> [Текст]

В то же время зеленый индийский чай, тонкий белый индийский муслин, шедший на тюрбаны – головные уборы туземцев, – кораллы, парчовые материи, сукно и бархат английского производства были обложены такой высокой пошлиной, что с лихвой покрывали расходы на пограничную службу и таможенный надзор. Все перевозимые товары упаковываются в тюки одинакового веса (по 72 кг) и приблизительно одного и того же размера, поскольку только в этом случае вьюк будет хорошо держаться на седле. Иначе вьюк постоянно соскальзывает с лошади, что вызывает частые остановки каравана, а в опасных местах нередко приводит к падению уставших животных в пропасть.

Противоположный берег р. Иркештам был уже на китайской территории; там стояли китайские пограничники и юрты с джигитами из конной киргизской лянзы[62] (полка), находившейся на китайской службе.

Почти сразу же после приезда в Иркештам ко мне явился пограничный бек китайских киргизов Карим-бий в сопровождении китайского чиновника, который держал большую визитную карточку красного цвета, принадлежавшую кашгарскому даотаю (губернатору всей провинции)[63]. После приветствия чиновник вручил мне визитную карточку и сообщил, что генерал Хуанг-даотай, главный начальник над всей Кашгарией, передает мне свое приветствие и поручает ему сопровождать меня на пути в столицу провинции – Кашгар.

> [Сохранённые данные]

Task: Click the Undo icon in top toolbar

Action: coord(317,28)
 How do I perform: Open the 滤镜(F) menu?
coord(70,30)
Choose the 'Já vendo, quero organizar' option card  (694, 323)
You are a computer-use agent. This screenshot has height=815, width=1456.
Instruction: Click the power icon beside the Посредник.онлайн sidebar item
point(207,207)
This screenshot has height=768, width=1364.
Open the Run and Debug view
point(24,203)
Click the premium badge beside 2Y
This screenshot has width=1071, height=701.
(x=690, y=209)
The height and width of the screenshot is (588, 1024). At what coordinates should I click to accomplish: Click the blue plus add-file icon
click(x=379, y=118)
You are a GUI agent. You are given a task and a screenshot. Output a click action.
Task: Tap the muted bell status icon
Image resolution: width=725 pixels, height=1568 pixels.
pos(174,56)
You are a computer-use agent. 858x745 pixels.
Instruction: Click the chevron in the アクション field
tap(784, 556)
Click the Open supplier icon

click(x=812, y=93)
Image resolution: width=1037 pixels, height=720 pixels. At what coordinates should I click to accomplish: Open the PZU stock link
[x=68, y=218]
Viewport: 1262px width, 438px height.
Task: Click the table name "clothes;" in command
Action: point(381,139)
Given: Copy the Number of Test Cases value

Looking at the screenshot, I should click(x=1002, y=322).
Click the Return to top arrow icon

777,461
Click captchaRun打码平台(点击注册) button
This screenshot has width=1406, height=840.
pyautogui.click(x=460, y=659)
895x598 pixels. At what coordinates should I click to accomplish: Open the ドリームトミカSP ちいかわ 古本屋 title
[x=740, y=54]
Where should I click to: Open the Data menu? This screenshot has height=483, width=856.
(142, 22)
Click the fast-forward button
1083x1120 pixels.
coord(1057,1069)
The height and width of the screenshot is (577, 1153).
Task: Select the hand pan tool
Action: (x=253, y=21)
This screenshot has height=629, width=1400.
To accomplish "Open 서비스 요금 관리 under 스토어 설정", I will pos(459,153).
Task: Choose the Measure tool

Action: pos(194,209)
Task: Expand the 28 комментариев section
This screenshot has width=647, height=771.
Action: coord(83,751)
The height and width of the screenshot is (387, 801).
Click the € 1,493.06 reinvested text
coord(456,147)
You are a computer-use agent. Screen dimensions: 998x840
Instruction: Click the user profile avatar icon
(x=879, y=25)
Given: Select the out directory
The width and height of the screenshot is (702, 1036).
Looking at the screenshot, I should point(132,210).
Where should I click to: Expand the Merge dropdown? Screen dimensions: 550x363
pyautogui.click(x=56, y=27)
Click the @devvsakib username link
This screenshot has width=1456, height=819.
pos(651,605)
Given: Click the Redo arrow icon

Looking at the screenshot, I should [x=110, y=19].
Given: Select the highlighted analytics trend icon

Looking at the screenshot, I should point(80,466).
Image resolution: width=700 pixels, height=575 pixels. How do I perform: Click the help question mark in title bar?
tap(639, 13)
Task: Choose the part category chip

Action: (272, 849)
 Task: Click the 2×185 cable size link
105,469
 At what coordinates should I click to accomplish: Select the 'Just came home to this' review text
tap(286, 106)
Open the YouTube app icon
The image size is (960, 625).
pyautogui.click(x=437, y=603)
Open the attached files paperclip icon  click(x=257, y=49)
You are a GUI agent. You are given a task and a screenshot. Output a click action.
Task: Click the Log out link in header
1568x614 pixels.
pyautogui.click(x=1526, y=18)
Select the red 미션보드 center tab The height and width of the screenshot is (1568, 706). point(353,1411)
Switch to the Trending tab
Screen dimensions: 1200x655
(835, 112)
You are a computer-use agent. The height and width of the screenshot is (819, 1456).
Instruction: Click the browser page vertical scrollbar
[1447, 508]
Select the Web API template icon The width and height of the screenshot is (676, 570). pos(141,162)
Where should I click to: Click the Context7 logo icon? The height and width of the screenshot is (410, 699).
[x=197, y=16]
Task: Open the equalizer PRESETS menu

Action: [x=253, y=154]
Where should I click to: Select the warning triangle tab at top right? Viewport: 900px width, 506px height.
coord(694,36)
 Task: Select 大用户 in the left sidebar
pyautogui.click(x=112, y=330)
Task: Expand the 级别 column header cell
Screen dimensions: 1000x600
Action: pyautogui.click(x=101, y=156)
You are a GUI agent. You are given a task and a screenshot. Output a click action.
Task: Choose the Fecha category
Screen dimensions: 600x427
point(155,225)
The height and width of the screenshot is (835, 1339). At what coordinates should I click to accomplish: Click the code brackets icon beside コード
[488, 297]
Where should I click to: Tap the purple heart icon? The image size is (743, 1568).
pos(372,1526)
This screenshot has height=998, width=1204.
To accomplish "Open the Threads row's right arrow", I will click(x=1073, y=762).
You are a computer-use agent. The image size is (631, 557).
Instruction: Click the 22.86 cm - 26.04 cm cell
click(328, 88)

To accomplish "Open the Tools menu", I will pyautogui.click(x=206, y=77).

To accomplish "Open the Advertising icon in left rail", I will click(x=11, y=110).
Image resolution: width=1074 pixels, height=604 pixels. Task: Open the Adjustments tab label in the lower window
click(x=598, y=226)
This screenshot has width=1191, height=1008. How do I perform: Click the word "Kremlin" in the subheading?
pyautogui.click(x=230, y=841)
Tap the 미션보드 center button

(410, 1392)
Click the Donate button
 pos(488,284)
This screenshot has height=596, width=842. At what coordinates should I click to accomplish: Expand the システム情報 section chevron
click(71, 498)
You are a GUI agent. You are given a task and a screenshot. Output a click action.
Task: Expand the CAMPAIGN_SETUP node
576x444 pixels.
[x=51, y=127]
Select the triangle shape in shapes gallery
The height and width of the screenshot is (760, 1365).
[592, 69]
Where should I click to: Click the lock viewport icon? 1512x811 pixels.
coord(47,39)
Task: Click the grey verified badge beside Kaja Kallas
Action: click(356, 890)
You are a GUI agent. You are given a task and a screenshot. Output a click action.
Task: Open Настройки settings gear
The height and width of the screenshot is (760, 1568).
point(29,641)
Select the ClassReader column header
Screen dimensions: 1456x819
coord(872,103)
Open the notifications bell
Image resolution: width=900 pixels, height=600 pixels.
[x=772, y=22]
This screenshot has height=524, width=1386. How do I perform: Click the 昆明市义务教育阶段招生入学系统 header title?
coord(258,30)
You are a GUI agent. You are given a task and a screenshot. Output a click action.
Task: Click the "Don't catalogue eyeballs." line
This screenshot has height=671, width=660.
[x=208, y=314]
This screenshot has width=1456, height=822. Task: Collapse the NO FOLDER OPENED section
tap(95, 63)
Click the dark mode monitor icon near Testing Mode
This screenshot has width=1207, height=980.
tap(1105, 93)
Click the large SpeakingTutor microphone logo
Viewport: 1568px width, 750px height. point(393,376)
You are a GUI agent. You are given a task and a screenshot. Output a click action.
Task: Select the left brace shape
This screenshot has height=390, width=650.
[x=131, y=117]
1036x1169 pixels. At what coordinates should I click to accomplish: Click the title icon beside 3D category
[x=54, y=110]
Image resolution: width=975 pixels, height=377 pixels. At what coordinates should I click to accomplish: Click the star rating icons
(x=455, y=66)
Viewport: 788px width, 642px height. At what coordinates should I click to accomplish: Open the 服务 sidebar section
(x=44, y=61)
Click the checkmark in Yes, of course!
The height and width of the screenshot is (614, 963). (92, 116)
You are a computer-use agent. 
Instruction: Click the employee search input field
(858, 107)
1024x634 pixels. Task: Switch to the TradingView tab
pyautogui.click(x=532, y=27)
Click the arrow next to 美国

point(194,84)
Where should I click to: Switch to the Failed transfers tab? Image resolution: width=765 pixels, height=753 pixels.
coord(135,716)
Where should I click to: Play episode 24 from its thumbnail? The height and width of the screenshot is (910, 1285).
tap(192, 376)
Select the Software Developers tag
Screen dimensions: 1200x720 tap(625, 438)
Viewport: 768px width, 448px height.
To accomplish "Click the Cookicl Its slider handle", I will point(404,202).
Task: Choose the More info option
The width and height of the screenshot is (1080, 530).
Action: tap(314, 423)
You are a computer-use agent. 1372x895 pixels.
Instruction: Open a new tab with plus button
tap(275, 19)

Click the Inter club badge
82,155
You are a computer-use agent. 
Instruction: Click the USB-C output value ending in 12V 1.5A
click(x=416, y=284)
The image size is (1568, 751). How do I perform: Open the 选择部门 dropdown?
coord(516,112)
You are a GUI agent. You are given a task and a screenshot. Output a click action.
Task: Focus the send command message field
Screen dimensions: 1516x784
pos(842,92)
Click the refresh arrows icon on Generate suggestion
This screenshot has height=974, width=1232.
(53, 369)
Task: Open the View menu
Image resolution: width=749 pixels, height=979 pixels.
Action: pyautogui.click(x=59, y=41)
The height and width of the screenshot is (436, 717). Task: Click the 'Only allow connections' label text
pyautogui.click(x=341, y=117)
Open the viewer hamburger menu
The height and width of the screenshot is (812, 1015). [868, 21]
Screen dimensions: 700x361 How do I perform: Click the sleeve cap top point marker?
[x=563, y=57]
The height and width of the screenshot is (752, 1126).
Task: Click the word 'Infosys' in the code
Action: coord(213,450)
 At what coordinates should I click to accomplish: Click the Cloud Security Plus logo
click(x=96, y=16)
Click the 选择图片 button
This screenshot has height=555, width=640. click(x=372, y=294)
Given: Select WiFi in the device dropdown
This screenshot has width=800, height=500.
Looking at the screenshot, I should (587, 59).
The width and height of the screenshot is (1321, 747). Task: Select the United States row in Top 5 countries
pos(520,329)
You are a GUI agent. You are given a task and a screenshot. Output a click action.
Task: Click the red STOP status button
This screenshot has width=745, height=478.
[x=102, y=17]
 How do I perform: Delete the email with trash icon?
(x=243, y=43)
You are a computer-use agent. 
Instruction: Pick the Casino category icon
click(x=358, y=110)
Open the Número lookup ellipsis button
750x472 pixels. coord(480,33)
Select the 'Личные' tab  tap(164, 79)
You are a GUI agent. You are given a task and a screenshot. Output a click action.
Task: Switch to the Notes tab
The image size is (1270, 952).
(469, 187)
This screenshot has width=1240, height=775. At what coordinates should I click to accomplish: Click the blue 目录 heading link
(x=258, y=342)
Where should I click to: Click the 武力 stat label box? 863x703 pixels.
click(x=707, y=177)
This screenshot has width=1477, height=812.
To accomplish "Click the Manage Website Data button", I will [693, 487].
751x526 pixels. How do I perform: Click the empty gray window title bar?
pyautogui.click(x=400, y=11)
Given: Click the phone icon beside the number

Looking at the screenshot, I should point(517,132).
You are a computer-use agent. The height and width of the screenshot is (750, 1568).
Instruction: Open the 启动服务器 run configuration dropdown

> [Что сделать]
1: Для каждого из утверждений (а)–(в) определите, соответствует ли оно рассказу об Иркештаме: ответьте «да» или «нет» и дословно процитируйте слова рассказа, которые это решают.
(а) Перевозимые товары упаковывались в тюки весом по 72 кг.
(б) Противоположный берег реки Иркештам находился на российской территории.
(в) Карим-бий явился без сопровождающих.
2: Продолжите рассказ об Иркештаме, начав сразу после его последнего предложения.
Данные здесь никакой роли не играют.

> [Ответы к заданию]
1:
(а) Да: «Все перевозимые товары упаковываются в тюки одинакового веса (по 72 кг)».
(б) Нет: «Противоположный берег р. Иркештам был уже на китайской территории».
(в) Нет: «ко мне явился пограничный бек китайских киргизов Карим-бий в сопровождении китайского чиновника».

2:
Я решил, не мешкая, продолжить свое путешествие по этой удивительной стране, где все составляет противоположность нашим порядкам, начиная хотя бы с визитной карточки. Дело в том, что в Китае белый цвет обозначает траур, так, как у нас – черный. А потому было бы крайне неуместным вручать визитные карточки на белой бумаге. Вот почему цвет их всегда – красный. Далее: размер карточки напрямую зависит от положения ее владельца в иерархической лестнице. Визитная карточка даотая была длиной в лист бумаги, какие используются у нас для прошений, только почти вдвое у́же. На одной стороне черной тушью были изображены три иероглифа большого формата: Хуанг Да Жень (Хуанг – «великий человек»), на другой – мелкими иероглифами были написано: «Великой Дайцинской империи, в 5-й год царствования императора Куан Сю, по приказу его императорского величества, даотай (дословно «великий прокуратор») провинции Нан-лю-бо-чин («Южное Восьмиградье»)».

Согласно этикету, я должен был сразу же попросить чиновника, чтобы он поблагодарил даотая за приветствие и засвидетельствовал ему мое глубочайшее почтение, а также передал мою визитную карточку. Легко догадаться, сколь много я потерял в глазах китайского чиновника, когда протянул ему свою небольшую визитную карточку, вдобавок отпечатанную на белой бумаге!

На следующий день, 16 августа, я выступил из Иркештама, а 20 августа прибыл в Кашгар, сделав в 5 переходов 215 км.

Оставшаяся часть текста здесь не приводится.